According to UK Music’s research – which aggregates figures from across the wider music business – the sector’s workforce slumped by 35% during the pandemic, from approximately 197,000 people to 128,000. The economic contribution made by the sector – aka its gross value added – fell by 46% from £5.8 billion in 2019 to £3.1 billion in 2020, with the value of music exports dropping 23% from £2.9 billion to £2.3 billion.

While the challenges of COVID are far from over, the music industry is now in revival mode. It’s hoped that, ultimately, the losses in workforce, revenues and economic impact can all be reversed, although UK Music says that government support is required to ensure that happens. To that end, alongside its ‘This Is Music’ report, it has published a ‘Music Industry Strategic Recovery Plan’.

The industry’s wish list in terms of government support includes tax incentives and a permanent reduction in the VAT rate on live events; more funding and support for music exports; more funding for music education and the industry’s all-important community of freelancers; and urgent action to remove the barriers to European touring created by Brexit.

The main justification for all that support, of course, is that with the right interventions from government the music industry can return to its pre-pandemic levels, achieving that £5.8 billion economic impact again, and then getting back to the growth trajectory that UK Music has been tracking with its previous annual reports.

Although the positive impact of music goes beyond the top line gross value added stat, of course. And in a bid to demonstrate that too, the latest report from UK Music also includes the results of a survey of the good old Great British Public about music and the music industry.

According to that survey, 75% of the British public are proud of the UK music industry and its heritage, 59% believe music improves the UK’s reputation overseas, and 74% say music is important to their quality of life. Meanwhile, the study reckons a million people took up playing a musical instrument during lockdown.
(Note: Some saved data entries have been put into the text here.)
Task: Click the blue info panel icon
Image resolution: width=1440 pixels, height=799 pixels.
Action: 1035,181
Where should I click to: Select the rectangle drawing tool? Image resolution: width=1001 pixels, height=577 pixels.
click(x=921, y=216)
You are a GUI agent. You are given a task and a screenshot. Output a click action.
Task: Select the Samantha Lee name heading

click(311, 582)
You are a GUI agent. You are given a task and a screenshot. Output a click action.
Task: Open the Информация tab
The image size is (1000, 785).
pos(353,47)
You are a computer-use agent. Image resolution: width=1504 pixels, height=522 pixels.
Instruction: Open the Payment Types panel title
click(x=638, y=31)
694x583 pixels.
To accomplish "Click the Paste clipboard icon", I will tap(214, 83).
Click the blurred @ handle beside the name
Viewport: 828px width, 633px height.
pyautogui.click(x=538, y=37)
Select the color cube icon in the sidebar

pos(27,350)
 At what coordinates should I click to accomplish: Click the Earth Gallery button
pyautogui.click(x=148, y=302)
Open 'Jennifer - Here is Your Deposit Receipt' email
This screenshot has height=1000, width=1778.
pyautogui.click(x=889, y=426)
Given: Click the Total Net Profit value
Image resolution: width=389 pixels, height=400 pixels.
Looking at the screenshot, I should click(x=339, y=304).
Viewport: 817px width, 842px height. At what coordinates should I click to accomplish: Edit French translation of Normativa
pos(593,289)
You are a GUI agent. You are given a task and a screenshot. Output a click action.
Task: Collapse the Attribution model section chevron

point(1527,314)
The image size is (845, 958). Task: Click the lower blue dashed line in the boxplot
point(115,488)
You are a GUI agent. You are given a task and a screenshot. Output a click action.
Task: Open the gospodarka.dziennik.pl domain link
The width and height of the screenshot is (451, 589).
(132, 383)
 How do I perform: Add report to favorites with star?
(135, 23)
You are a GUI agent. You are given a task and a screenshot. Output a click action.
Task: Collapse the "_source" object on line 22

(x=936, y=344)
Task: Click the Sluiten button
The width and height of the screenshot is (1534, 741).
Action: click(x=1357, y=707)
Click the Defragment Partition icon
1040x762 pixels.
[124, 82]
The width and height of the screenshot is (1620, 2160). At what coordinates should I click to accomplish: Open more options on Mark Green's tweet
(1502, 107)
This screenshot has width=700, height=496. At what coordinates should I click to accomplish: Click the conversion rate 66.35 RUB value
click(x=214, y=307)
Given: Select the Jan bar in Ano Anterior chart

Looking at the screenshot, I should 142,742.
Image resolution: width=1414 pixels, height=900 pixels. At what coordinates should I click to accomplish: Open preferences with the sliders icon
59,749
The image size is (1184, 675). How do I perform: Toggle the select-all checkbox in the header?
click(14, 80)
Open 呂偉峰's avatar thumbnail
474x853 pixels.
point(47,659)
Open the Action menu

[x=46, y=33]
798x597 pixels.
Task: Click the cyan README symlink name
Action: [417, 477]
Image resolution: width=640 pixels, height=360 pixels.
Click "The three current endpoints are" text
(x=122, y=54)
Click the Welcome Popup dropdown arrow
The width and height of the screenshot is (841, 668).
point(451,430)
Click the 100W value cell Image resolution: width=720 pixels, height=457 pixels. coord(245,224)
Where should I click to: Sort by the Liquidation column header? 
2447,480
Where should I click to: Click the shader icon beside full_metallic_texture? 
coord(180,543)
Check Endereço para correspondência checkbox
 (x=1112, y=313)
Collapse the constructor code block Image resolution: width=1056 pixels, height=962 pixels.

Commenting on all this, UK Music boss Jamie Njoku-Goodwin says: “The past eighteen months have been exceptionally challenging for the UK music industry, with billions wiped off the value of the sector – but we are determined to look to the future and focus on recovery”.

“Music matters to us all”, he adds. “And in a year when we’ve seen just how important music is to all our lives, it’s more important than ever that we take the necessary steps to protect, strengthen and grow the industry. In our ‘Music Industry Strategic Recovery Plan’ we identify the policy interventions required and set out a clear action plan to get the industry back up on its feet.

“With the right support”, he goes on, “the UK music industry can help drive the post-pandemic recovery. ‘This Is Music’ sets out the positive role the music industry can play in our country’s future, and the steps that need to be taken to achieve that. Music is a key national asset, part of our history and our heritage. More than that, it’s part of our future. And we can’t value it highly enough”.

As is traditional, the new UK Music stats pack is accompanied by a statement from the government’s Culture Secretary, this time the recently appointed Nadine Dorries. She mainly bigs up the government’s efforts to support the cultural sector during the pandemic, like the Culture Recovery Fund, the Events Research Programme and the late-in-the-day government-backed cancellation insurance scheme.

Although she does add: “Now the priority is to ensure a strong recovery. The UK music industry is one of our country’s great national assets, and I give my commitment that the government will continue to back it every step of the way”.